TASK DETAILS :: Transcribe the data in full, keeping each line exactly as it appears.

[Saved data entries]
◇ ◇ ◇ ◇
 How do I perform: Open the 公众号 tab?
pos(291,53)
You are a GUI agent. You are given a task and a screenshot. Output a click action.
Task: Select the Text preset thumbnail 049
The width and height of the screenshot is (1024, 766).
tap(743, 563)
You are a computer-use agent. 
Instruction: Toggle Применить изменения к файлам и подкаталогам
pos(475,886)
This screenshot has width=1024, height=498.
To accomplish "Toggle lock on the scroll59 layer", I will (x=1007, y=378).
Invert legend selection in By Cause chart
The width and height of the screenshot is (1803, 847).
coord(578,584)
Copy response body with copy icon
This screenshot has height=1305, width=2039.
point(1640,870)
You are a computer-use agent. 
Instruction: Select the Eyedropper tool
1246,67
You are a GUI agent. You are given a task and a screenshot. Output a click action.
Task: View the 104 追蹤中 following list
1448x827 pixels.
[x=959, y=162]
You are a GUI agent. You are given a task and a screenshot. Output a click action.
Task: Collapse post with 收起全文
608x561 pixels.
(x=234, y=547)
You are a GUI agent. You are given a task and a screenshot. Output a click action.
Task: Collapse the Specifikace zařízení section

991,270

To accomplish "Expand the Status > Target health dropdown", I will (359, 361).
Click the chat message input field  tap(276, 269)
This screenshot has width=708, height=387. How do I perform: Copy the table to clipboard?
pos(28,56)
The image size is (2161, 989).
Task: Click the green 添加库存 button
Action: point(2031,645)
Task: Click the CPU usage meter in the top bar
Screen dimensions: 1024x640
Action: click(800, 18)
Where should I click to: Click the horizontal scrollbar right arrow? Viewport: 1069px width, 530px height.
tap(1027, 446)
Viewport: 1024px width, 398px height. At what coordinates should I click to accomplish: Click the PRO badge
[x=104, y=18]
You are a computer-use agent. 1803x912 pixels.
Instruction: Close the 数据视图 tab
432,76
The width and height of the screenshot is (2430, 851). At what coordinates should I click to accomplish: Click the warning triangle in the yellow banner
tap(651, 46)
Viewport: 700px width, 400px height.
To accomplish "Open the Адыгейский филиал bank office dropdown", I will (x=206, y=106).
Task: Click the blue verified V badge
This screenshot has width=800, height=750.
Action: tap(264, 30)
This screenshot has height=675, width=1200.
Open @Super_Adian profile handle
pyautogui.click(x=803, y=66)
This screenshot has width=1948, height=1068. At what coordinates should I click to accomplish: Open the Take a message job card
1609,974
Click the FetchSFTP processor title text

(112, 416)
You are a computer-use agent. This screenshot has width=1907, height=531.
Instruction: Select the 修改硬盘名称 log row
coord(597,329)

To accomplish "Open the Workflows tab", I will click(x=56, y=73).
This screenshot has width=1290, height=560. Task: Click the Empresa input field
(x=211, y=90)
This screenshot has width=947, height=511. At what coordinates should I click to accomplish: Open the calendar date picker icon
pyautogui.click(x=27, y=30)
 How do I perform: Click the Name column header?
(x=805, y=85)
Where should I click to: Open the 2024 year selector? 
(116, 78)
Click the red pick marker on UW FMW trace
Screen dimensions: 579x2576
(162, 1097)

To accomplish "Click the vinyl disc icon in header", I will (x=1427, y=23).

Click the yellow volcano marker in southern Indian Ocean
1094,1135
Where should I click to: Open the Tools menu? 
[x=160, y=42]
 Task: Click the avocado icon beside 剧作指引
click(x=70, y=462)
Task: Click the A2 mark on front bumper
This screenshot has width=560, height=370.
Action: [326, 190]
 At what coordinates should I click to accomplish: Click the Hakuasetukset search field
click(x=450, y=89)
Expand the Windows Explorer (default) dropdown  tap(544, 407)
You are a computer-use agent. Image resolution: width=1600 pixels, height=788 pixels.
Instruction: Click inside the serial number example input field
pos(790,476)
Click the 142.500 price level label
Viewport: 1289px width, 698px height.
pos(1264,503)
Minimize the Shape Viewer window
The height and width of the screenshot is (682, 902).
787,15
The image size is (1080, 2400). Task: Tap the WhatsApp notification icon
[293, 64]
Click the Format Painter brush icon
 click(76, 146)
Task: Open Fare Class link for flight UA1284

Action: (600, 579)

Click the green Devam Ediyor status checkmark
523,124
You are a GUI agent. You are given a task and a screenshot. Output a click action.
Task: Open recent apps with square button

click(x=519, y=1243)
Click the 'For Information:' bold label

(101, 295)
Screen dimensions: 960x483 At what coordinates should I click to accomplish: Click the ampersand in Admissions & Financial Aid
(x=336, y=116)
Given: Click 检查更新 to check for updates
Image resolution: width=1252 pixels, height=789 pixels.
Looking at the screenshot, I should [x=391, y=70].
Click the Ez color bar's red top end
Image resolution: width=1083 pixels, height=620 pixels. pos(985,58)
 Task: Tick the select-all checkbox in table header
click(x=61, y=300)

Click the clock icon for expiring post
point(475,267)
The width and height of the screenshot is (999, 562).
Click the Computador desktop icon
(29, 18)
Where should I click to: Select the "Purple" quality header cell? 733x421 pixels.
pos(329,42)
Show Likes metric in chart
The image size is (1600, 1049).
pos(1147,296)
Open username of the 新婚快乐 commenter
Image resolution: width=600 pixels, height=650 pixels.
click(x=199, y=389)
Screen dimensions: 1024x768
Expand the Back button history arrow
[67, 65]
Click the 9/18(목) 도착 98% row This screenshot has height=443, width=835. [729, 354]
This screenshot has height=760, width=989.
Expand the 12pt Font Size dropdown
◇ ◇ ◇ ◇
SOLUTION BELOW ::
 How do I perform: Open the 公众号 tab?
pos(291,53)
You are a GUI agent. You are given a task and a screenshot. Output a click action.
Task: Select the Text preset thumbnail 049
The width and height of the screenshot is (1024, 766).
tap(743, 563)
You are a computer-use agent. 
Instruction: Toggle Применить изменения к файлам и подкаталогам
pos(475,886)
This screenshot has width=1024, height=498.
To accomplish "Toggle lock on the scroll59 layer", I will (x=1007, y=378).
Invert legend selection in By Cause chart
The width and height of the screenshot is (1803, 847).
coord(578,584)
Copy response body with copy icon
This screenshot has height=1305, width=2039.
point(1640,870)
You are a computer-use agent. 
Instruction: Select the Eyedropper tool
1246,67
You are a GUI agent. You are given a task and a screenshot. Output a click action.
Task: View the 104 追蹤中 following list
1448x827 pixels.
[x=959, y=162]
You are a GUI agent. You are given a task and a screenshot. Output a click action.
Task: Collapse post with 收起全文
608x561 pixels.
(x=234, y=547)
You are a GUI agent. You are given a task and a screenshot. Output a click action.
Task: Collapse the Specifikace zařízení section

991,270

To accomplish "Expand the Status > Target health dropdown", I will (359, 361).
Click the chat message input field  tap(276, 269)
This screenshot has width=708, height=387. How do I perform: Copy the table to clipboard?
pos(28,56)
The image size is (2161, 989).
Task: Click the green 添加库存 button
Action: point(2031,645)
Task: Click the CPU usage meter in the top bar
Screen dimensions: 1024x640
Action: click(800, 18)
Where should I click to: Click the horizontal scrollbar right arrow? Viewport: 1069px width, 530px height.
tap(1027, 446)
Viewport: 1024px width, 398px height. At what coordinates should I click to accomplish: Click the PRO badge
[x=104, y=18]
You are a computer-use agent. 1803x912 pixels.
Instruction: Close the 数据视图 tab
432,76
The width and height of the screenshot is (2430, 851). At what coordinates should I click to accomplish: Click the warning triangle in the yellow banner
tap(651, 46)
Viewport: 700px width, 400px height.
To accomplish "Open the Адыгейский филиал bank office dropdown", I will (x=206, y=106).
Task: Click the blue verified V badge
This screenshot has width=800, height=750.
Action: tap(264, 30)
This screenshot has height=675, width=1200.
Open @Super_Adian profile handle
pyautogui.click(x=803, y=66)
This screenshot has width=1948, height=1068. At what coordinates should I click to accomplish: Open the Take a message job card
1609,974
Click the FetchSFTP processor title text

(112, 416)
You are a computer-use agent. This screenshot has width=1907, height=531.
Instruction: Select the 修改硬盘名称 log row
coord(597,329)

To accomplish "Open the Workflows tab", I will click(x=56, y=73).
This screenshot has width=1290, height=560. Task: Click the Empresa input field
(x=211, y=90)
This screenshot has width=947, height=511. At what coordinates should I click to accomplish: Open the calendar date picker icon
pyautogui.click(x=27, y=30)
 How do I perform: Click the Name column header?
(x=805, y=85)
Where should I click to: Open the 2024 year selector? 
(116, 78)
Click the red pick marker on UW FMW trace
Screen dimensions: 579x2576
(162, 1097)

To accomplish "Click the vinyl disc icon in header", I will (x=1427, y=23).

Click the yellow volcano marker in southern Indian Ocean
1094,1135
Where should I click to: Open the Tools menu? 
[x=160, y=42]
 Task: Click the avocado icon beside 剧作指引
click(x=70, y=462)
Task: Click the A2 mark on front bumper
This screenshot has width=560, height=370.
Action: [326, 190]
 At what coordinates should I click to accomplish: Click the Hakuasetukset search field
click(x=450, y=89)
Expand the Windows Explorer (default) dropdown  tap(544, 407)
You are a computer-use agent. Image resolution: width=1600 pixels, height=788 pixels.
Instruction: Click inside the serial number example input field
pos(790,476)
Click the 142.500 price level label
Viewport: 1289px width, 698px height.
pos(1264,503)
Minimize the Shape Viewer window
The height and width of the screenshot is (682, 902).
787,15
The image size is (1080, 2400). Task: Tap the WhatsApp notification icon
[293, 64]
Click the Format Painter brush icon
 click(76, 146)
Task: Open Fare Class link for flight UA1284

Action: (600, 579)

Click the green Devam Ediyor status checkmark
523,124
You are a GUI agent. You are given a task and a screenshot. Output a click action.
Task: Open recent apps with square button

click(x=519, y=1243)
Click the 'For Information:' bold label

(101, 295)
Screen dimensions: 960x483 At what coordinates should I click to accomplish: Click the ampersand in Admissions & Financial Aid
(x=336, y=116)
Given: Click 检查更新 to check for updates
Image resolution: width=1252 pixels, height=789 pixels.
Looking at the screenshot, I should [x=391, y=70].
Click the Ez color bar's red top end
Image resolution: width=1083 pixels, height=620 pixels. pos(985,58)
 Task: Tick the select-all checkbox in table header
click(x=61, y=300)

Click the clock icon for expiring post
point(475,267)
The width and height of the screenshot is (999, 562).
Click the Computador desktop icon
(29, 18)
Where should I click to: Select the "Purple" quality header cell? 733x421 pixels.
pos(329,42)
Show Likes metric in chart
The image size is (1600, 1049).
pos(1147,296)
Open username of the 新婚快乐 commenter
Image resolution: width=600 pixels, height=650 pixels.
click(x=199, y=389)
Screen dimensions: 1024x768
Expand the Back button history arrow
[67, 65]
Click the 9/18(목) 도착 98% row This screenshot has height=443, width=835. [729, 354]
This screenshot has height=760, width=989.
Expand the 12pt Font Size dropdown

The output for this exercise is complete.